There is nothing stopping grown-ups concerned about 1degC warming since Wyatt Earp was sheriff of Dodge City to make decisions to reduce their *carbon footprint*, but of all the green people I now, just 1 rides a pushbike to work, 1 has an electric car and 1 family has gone off the grid. The rest seem to think the government can control the climate; well they can support Pocahontas, who wants to ban construction of new buildings, but why don’t climate candidates go the full Greta and threaten to ban air travel, etc? Wouldn’t that go down well with the hypocrites!
Who needs five steps?
You have two choices.
1. Take a deep breath. Never exhale. Your stress will end shortly.
2. Take a deep breath. Slowly exhale. Be glad you’re alive.
In her “Imagine” Utopia I saw no mention of farms to grow the food to feed the densely packed sardines with their “leafy parks”.
Will people be eating their chia pets?
(I seriously doubt that a “chia cow” tastes better than the real thing.)
High Priestess Emma Marris is offering all you “stressed-out” eco-zombies … religious absolution. So long as you confess your sins against Gaia … you will be … “forgiven”.
Nooooo ooo … CAGW is NOT a religion. Nope. Not at all.

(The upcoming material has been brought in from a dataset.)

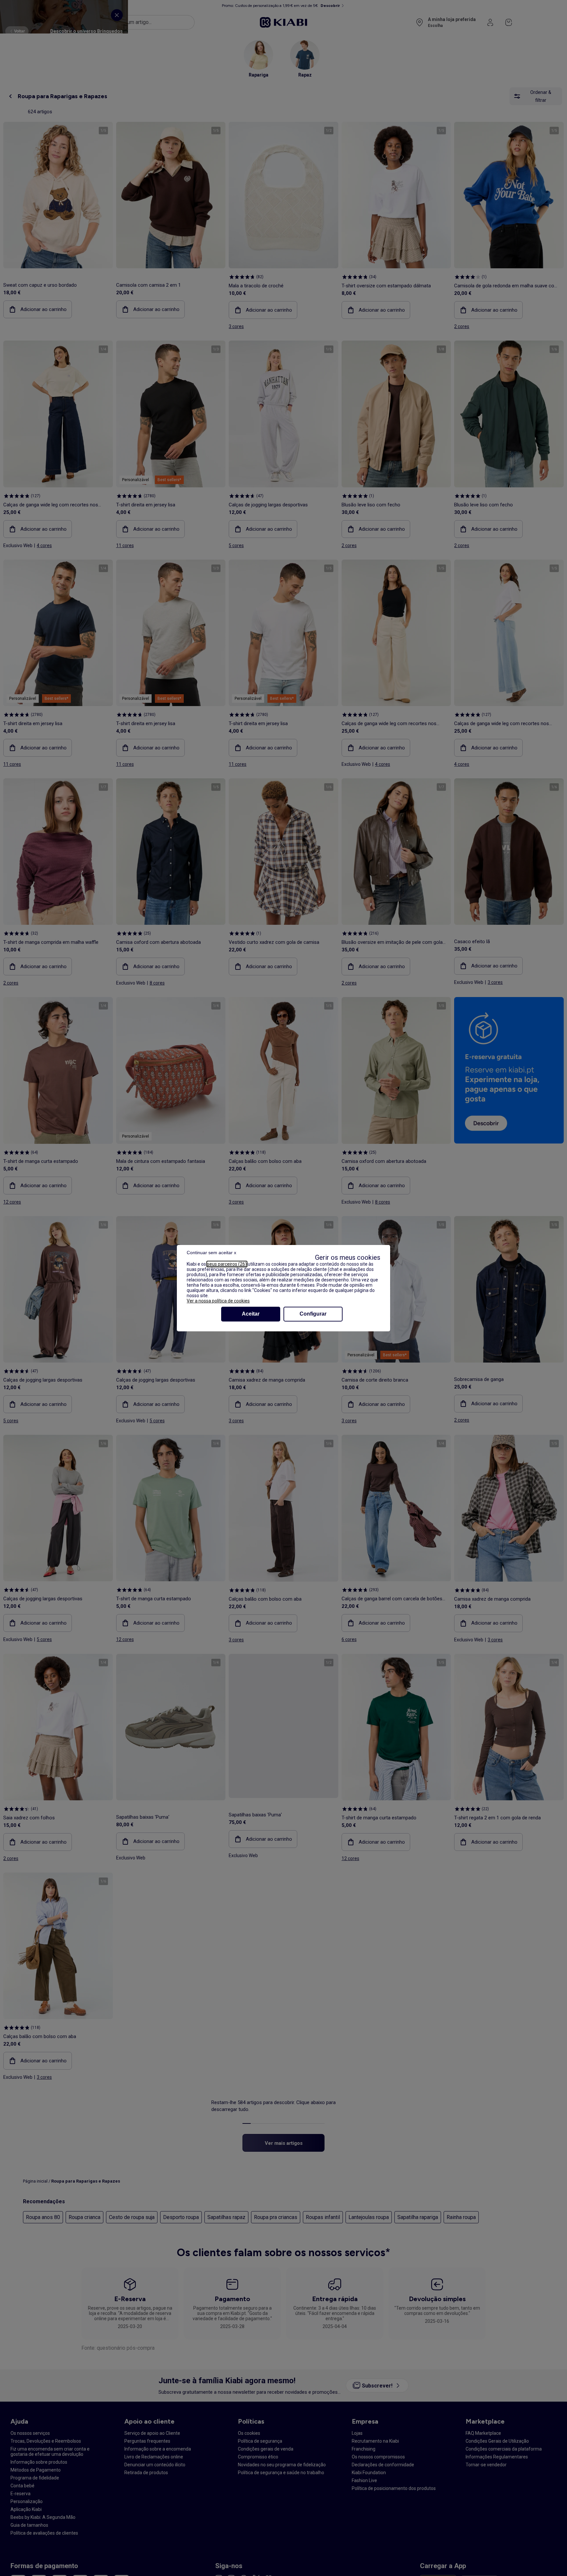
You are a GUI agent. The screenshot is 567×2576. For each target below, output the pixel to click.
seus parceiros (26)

Yeah. Okay. I have yet to meet a human being in my 67 years who actually did admit guilt for a sin he or she had committed. When somebody says, “I feel guilty,” he or she is actually saying, admire me for my exquisite sense of personal responsibility. And they are always “guilty” about something for which no reasonable person would blame them in the first place. Ask them to feel guilty about something they’ve really done (and might therefore deserve punishment) and they will tell you that that wasn’t their fault. (Stephen Harper, for example, wishes to apologize for the residential schools, but not for sending Canadian soldiers to die for nothing in Afghanistan.)
I don’t feel guilty about climate change because I didn’t do it. Neither did anybody else, because no, human beings don’t have any appreciable influence on the climate. The insects probably have more to do with the maintenance of life on Earth than we do.
Probably wasn’t the best idea to put both those paragraphs in the same post, Ian, as it makes you look like you, in the second paragraph, are engaging in the behavior you described in the first (even though, in the second you aren’t “shifting blame” as per the first paragraph, but rather pointing out a simple truth).